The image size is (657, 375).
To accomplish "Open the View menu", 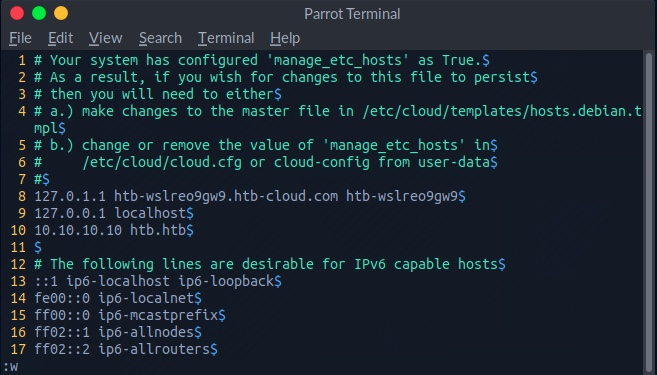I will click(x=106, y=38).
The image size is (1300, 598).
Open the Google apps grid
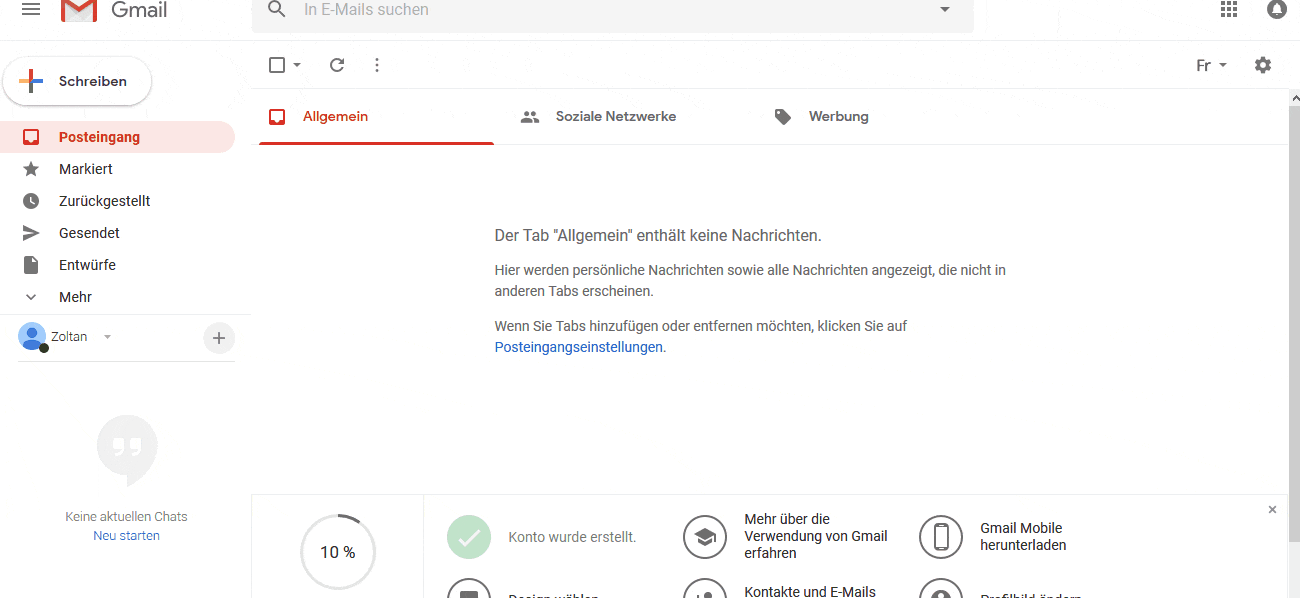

□ □ □ □ □ □ □

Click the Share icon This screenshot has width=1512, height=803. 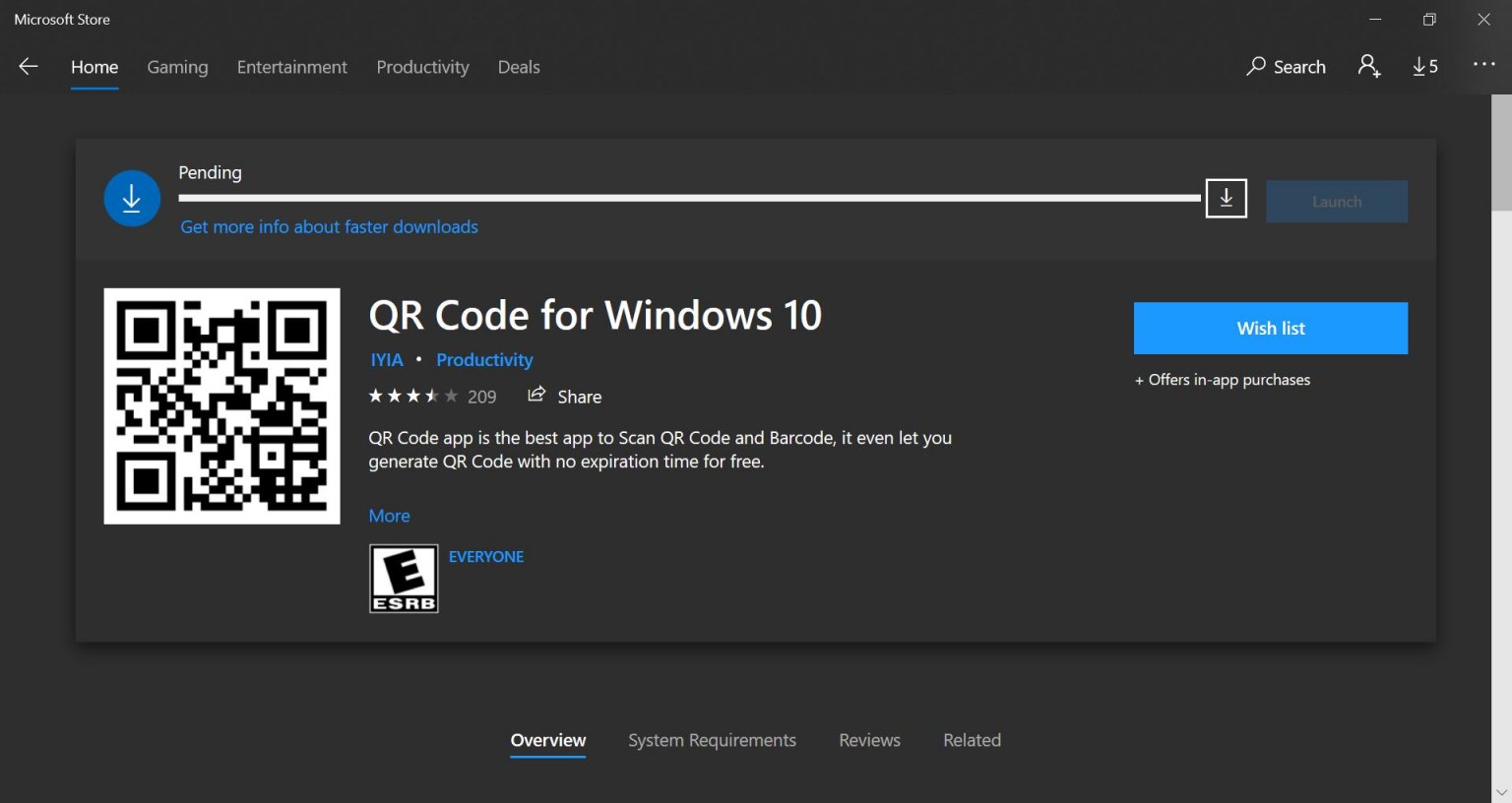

□ □ □ □ □ □ □

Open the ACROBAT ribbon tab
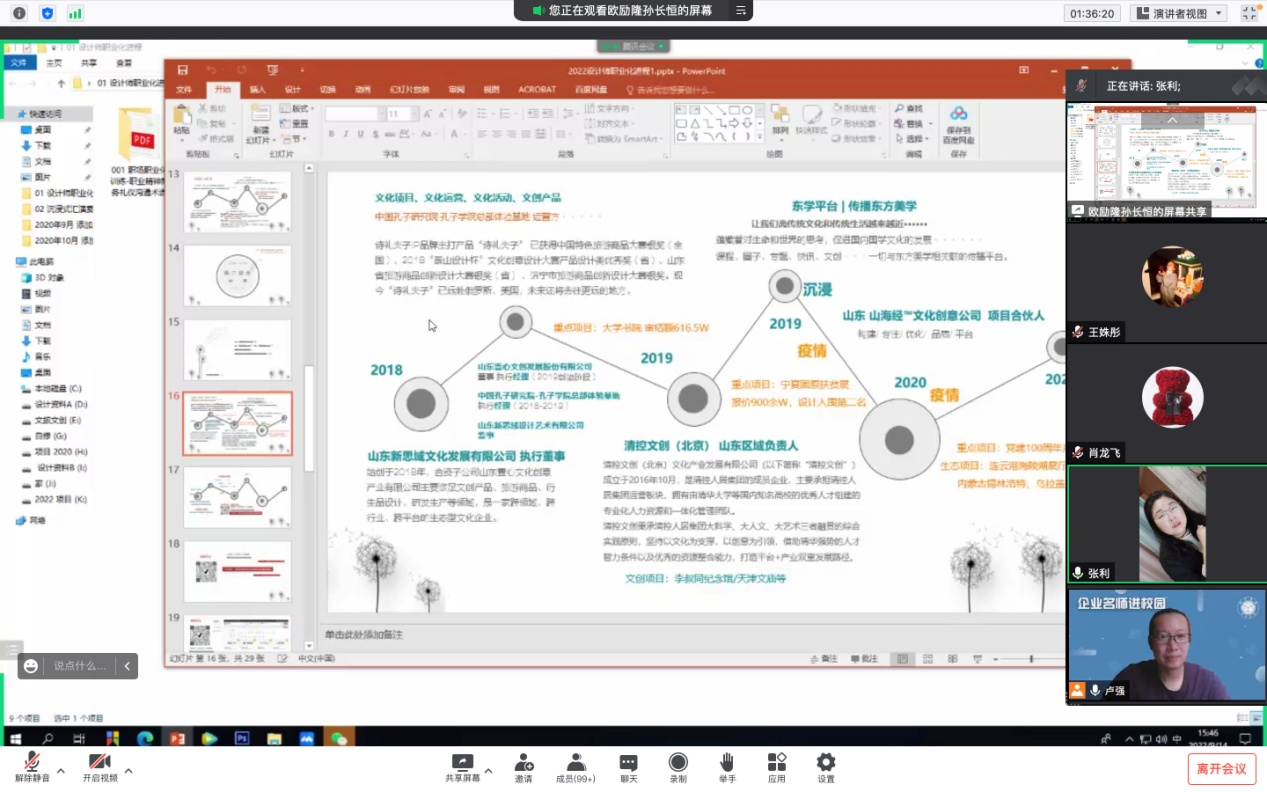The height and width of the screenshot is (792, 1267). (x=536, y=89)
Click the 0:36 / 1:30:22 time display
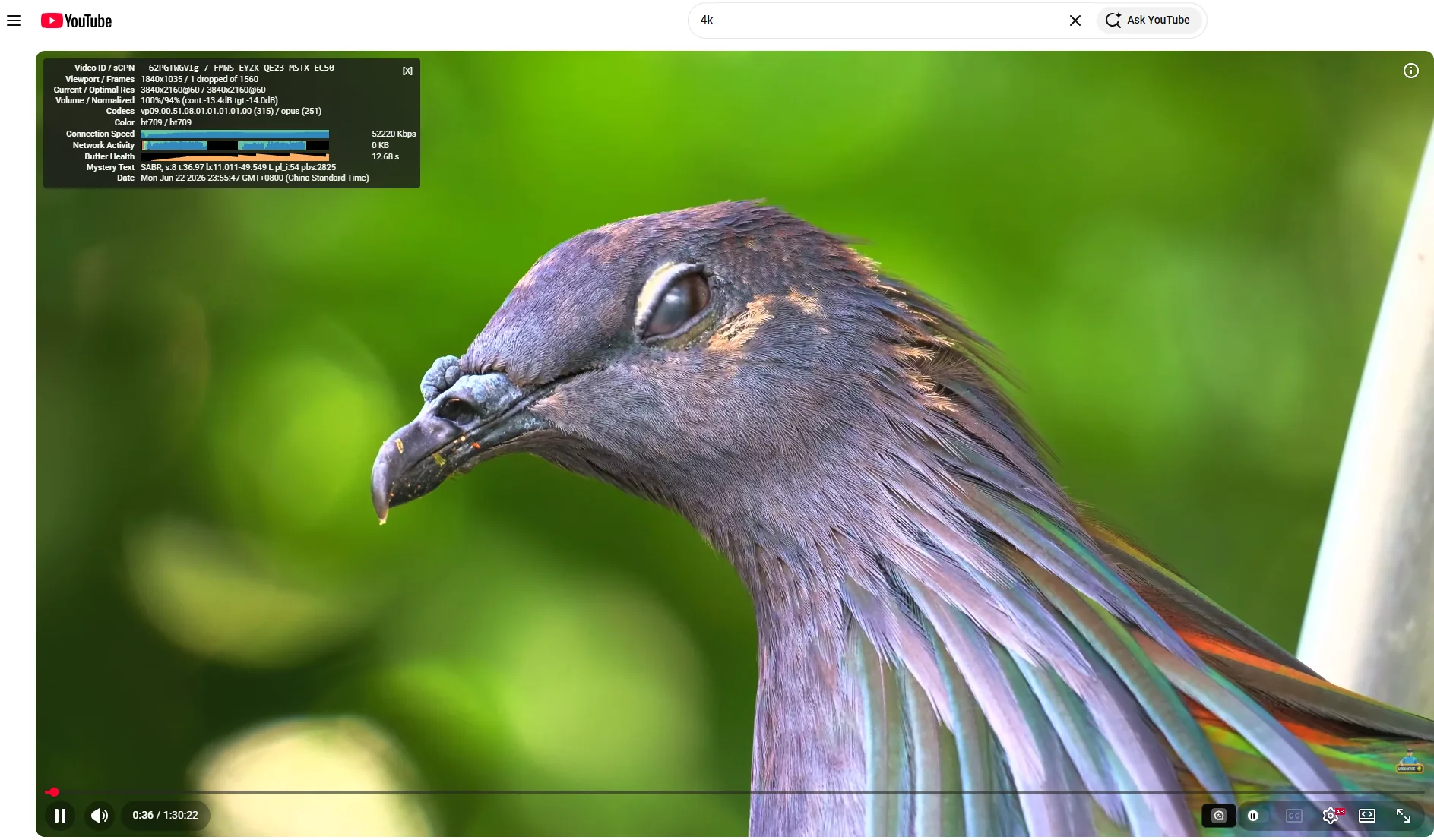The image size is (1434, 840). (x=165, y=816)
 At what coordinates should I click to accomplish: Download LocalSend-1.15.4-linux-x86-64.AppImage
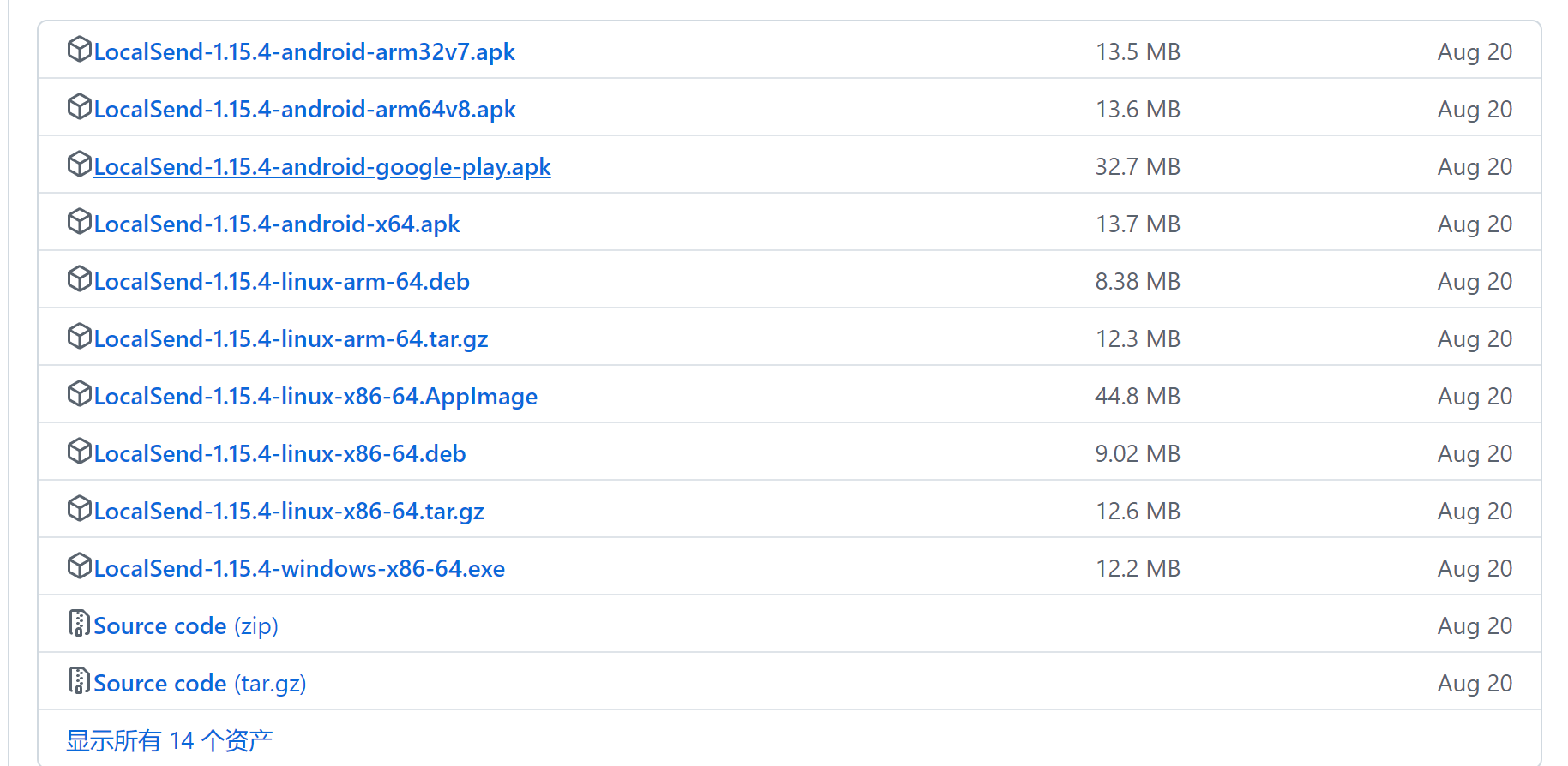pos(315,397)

□ □ □ □ □ □ □

» **WHAT IS EXPECTED**
Please return only the lines above, starting at the line that has "The image size is (1300, 598)." and ending at the line that has "Open the Google apps grid", keeping both and leaving each one unchanged.

» **RESPONSE TO THE TASK**
The image size is (1300, 598).
Open the Google apps grid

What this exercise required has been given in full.